Пожалуй, происходящее даже нравилось Джиму. Он никогда еще не наслаждался вкусом чужого страха и собственной власти. Но сегодня что-то изменилось.
– Сейчас – да, – прозорливо заметил Беккет. – А тогда – вряд ли. Я осмотрел остальные помещения. Что-то мне подсказывает, что в палатах для буйных или в процедурных кабинетах нет второго выхода. А значит, она вышла отсюда.
– Это было много лет назад! – Арлок наконец совладал с собой. – Больше отсюда никто и никогда не сбежит.
– Вы уверены? – вкрадчиво поинтересовался Джим.
– Уверен. – От доктора наконец перестало нести страхом. – Право попасть в эту комнату есть не у каждого.
– Его надо заслужи-и-и-ить, – тоненьким голоском пропел парень на ковре. Он продолжал трясти воображаемые погремушки и смотреть в потолок. – Хершел хоро-о-ший, он не будет никого бить. Он хороший, он не будет никого би-ить… Он хороший, он не…
– Лив, Лив, монас, монас, монас… – Светловолосая женщина заговорила громче, будто пытаясь оборвать товарища по несчастью.
– Он не будет никого би-и-ить…
– Монас…
Джим понял, что в этом месте самому недолго стать душевнобольным.
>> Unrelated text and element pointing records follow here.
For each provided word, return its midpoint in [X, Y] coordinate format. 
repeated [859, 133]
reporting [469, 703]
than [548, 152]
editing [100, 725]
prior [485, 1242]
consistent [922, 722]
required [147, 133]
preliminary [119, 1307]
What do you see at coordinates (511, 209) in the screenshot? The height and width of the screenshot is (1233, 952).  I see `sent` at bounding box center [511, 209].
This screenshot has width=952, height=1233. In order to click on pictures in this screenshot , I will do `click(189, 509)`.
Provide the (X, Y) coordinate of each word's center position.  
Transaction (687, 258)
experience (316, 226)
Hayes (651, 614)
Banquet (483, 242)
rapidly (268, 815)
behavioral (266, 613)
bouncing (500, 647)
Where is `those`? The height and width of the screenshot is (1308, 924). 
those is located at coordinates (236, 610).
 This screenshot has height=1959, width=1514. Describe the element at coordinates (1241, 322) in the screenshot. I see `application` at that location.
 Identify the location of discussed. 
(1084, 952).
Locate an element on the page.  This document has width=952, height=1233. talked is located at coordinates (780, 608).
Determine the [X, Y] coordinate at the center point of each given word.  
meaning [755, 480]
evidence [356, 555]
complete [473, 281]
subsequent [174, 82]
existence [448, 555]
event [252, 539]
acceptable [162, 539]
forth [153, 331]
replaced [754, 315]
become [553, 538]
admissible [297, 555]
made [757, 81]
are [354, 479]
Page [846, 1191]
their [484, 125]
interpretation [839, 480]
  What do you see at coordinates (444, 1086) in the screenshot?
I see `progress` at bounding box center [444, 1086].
Пристально посмотрев на доктора Арлока, он отчеканил:
– Я хочу видеть записи о той, которую впоследствии назвали Красной Гильотиной. Прямо сейчас.
– …монас, монас, лив, монас! – Голос женщины становился все громче. Она почти кричала.
– Послушайте, это давняя история. С тех пор мы не допускаем даже призрачной возможности повторения подобного. Зачем ворошить прошлое?
– Иногда в прошлом можно найти много ответов, – отрезал Джим.
– Монас! Монс! Монс! Аймонс!
И Беккет не выдержал.
– Я подожду на улице. Будьте добры поторопиться. – С трудом сохраняя бесстрастное выражение лица, он развернулся и покинул комнату, где все громогласнее кричала сумасшедшая.
Выйдя на улицу, он быстро спустился с крыльца и вдохнул полной грудью. Сегодня Оршен снова заволок серый туман. Осенняя морось забиралась под плащ, обнимая его своими ледяными пальцами. Но сейчас Джим был рад этим странным объятиям.
Через несколько минут Арлок вынес ему тонкую папку. Джим сунул ее под плащ, благодарно кивнул и произнес:
– Инспекция закончена. Живите спокойно… если сможете.
Вид пациентов этого страшного места сказал ему намного больше, чем хотел бы показать главенствующий здесь садист.
Раны на руках пациентов были одинаковыми. Если сюда приедет настоящая инспекция, которая будет знать, куда смотреть, она найдет в процедурных не только инструменты для лечения. Мелкие шрамы на пальцах обоих сумасшедших, кривые ногти и швы на запястьях, расположенные совершенно одинаково, говорили о том, что несчастных, которые потеряли разум, используют в качестве образцов для опытов.